** Provided records follows **

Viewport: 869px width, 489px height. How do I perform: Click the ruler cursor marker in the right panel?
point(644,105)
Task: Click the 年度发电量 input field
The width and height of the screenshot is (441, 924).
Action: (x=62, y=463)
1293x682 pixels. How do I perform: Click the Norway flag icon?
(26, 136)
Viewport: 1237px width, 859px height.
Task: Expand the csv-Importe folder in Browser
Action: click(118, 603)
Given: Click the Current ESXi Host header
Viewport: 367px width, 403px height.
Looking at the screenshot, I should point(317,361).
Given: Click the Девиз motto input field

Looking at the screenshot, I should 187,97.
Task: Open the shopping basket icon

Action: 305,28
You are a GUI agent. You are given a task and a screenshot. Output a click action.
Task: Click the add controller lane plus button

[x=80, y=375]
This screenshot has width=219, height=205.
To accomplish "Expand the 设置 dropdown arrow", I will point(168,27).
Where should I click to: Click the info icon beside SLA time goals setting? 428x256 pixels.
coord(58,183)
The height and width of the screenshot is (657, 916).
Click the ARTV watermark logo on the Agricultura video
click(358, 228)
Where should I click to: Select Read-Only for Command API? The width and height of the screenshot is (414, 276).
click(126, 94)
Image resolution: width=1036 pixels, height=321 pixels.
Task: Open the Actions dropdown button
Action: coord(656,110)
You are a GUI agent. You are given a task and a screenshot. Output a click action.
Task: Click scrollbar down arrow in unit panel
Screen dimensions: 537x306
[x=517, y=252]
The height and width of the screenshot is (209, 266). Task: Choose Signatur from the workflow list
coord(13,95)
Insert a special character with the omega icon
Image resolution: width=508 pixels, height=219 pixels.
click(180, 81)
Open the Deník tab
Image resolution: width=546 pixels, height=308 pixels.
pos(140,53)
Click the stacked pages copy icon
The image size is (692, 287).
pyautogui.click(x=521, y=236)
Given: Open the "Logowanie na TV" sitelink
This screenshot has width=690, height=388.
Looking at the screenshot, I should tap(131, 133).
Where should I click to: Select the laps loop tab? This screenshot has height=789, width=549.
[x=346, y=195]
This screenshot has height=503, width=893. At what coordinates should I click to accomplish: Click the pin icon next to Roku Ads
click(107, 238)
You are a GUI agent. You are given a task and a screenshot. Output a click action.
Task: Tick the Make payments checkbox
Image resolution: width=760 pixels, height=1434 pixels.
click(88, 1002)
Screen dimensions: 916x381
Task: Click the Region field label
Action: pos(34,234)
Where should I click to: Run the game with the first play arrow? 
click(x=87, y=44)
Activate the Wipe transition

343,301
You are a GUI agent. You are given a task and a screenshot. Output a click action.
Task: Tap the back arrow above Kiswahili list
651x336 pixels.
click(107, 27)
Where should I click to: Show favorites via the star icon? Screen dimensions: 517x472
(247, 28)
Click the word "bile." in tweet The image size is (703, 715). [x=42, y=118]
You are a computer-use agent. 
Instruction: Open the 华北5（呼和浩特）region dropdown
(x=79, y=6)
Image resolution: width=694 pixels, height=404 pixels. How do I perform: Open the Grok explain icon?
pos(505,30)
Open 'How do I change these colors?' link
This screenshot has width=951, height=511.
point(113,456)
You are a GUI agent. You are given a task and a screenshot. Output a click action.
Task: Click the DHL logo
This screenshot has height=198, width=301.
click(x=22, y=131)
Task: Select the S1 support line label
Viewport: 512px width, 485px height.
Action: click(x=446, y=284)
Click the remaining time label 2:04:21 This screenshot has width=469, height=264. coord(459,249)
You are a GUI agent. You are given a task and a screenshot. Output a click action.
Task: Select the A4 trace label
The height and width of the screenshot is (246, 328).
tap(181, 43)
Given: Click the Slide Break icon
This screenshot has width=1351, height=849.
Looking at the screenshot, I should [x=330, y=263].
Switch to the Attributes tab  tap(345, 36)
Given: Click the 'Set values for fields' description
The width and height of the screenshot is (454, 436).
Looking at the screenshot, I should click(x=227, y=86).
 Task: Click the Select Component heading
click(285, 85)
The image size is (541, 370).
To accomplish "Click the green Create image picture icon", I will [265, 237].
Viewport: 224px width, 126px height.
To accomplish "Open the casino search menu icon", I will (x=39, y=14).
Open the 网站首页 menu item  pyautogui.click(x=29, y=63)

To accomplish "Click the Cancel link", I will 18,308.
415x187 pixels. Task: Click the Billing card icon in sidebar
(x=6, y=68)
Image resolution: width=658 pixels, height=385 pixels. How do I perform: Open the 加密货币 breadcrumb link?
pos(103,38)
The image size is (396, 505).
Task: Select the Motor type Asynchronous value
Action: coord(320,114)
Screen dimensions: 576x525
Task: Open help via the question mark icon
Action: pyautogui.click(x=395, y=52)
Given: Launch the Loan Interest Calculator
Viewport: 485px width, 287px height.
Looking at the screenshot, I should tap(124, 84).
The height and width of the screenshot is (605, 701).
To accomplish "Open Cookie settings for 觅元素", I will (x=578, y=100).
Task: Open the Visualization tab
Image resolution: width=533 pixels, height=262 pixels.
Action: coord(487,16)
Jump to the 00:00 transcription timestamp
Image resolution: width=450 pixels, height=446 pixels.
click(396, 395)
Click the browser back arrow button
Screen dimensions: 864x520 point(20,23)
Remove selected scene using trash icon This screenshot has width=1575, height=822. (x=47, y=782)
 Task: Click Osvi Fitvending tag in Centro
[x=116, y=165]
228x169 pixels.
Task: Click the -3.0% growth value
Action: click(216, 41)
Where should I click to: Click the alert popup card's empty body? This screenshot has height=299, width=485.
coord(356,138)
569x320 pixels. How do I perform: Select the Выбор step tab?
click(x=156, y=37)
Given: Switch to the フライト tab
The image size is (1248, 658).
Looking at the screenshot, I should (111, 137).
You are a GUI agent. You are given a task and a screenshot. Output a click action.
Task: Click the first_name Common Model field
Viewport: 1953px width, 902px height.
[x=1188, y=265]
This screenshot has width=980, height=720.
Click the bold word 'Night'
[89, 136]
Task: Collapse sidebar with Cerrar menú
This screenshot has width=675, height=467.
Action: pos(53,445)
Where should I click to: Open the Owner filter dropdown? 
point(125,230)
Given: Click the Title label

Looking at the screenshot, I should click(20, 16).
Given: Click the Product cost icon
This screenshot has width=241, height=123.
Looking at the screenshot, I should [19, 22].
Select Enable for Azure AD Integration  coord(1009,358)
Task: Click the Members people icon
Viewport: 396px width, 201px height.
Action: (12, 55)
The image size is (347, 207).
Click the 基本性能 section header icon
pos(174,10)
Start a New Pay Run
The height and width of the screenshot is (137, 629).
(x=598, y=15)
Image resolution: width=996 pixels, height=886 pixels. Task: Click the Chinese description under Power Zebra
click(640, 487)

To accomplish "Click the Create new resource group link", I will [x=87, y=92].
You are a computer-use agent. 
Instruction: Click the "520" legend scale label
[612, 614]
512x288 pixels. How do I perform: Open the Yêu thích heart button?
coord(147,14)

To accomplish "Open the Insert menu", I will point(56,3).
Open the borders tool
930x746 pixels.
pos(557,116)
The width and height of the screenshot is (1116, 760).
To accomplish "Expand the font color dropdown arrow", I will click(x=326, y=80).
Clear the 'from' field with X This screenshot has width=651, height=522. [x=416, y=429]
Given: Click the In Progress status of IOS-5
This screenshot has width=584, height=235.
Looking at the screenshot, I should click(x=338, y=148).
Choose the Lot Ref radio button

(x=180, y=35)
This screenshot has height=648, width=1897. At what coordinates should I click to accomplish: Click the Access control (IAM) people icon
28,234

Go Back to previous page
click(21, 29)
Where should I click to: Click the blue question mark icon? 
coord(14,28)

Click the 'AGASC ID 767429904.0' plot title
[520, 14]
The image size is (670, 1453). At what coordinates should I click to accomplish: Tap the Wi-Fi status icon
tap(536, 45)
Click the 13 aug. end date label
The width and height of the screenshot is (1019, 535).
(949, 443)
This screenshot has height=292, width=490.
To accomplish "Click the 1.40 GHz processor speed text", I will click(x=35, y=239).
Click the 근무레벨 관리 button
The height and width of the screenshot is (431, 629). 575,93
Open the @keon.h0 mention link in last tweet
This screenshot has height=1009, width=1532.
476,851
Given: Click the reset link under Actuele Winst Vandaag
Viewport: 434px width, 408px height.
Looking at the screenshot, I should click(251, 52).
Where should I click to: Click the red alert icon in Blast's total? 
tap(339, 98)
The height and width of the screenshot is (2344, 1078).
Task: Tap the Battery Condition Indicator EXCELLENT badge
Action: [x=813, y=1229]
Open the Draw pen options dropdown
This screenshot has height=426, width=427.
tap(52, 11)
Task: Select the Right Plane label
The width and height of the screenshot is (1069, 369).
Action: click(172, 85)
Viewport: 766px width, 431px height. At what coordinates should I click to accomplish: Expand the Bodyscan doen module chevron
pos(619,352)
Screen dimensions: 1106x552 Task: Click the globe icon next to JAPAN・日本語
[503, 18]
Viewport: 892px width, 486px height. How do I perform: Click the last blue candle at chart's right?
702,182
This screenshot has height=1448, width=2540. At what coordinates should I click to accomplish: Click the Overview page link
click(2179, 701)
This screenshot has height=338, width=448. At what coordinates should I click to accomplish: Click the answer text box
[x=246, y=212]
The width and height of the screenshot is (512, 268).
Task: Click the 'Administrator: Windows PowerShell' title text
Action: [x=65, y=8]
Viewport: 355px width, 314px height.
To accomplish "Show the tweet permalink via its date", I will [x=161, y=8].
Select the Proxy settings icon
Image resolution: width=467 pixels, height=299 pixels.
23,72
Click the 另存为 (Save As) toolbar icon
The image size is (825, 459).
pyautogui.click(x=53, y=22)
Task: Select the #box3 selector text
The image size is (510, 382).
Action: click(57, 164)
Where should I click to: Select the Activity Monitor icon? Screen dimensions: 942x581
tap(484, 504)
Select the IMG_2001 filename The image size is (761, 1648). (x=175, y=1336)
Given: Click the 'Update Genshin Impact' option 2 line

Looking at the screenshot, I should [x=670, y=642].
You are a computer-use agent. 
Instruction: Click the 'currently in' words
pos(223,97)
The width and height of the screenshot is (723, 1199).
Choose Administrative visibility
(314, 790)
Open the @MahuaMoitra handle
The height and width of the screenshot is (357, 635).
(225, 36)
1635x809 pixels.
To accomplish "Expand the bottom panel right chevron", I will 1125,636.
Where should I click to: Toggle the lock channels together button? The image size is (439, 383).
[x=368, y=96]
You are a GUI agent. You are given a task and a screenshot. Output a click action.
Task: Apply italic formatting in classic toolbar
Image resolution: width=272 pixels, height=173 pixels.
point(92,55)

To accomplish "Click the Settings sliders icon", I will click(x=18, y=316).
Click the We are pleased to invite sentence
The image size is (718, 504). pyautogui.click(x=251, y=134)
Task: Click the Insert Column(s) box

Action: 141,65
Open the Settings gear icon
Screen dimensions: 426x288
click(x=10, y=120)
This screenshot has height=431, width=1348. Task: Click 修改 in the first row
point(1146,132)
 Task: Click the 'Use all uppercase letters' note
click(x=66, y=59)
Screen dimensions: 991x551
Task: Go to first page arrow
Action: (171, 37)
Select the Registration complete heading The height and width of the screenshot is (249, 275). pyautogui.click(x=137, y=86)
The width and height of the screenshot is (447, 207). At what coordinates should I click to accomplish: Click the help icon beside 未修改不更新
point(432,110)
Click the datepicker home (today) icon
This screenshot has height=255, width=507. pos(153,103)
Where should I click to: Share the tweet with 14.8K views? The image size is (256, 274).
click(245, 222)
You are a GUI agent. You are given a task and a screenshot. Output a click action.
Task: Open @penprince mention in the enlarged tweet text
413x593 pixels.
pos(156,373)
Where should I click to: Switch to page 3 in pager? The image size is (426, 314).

** End of Provided records **

§ Task requirements:
Transcribe the records above from the line holding "Given: Click the 'Update" down to the line holding "The width and height of the screenshot is (723, 1199).", inclusive, without adding anything.

§ Solution:
Given: Click the 'Update Genshin Impact' option 2 line

Looking at the screenshot, I should [x=670, y=642].
You are a computer-use agent. 
Instruction: Click the 'currently in' words
pos(223,97)
The width and height of the screenshot is (723, 1199).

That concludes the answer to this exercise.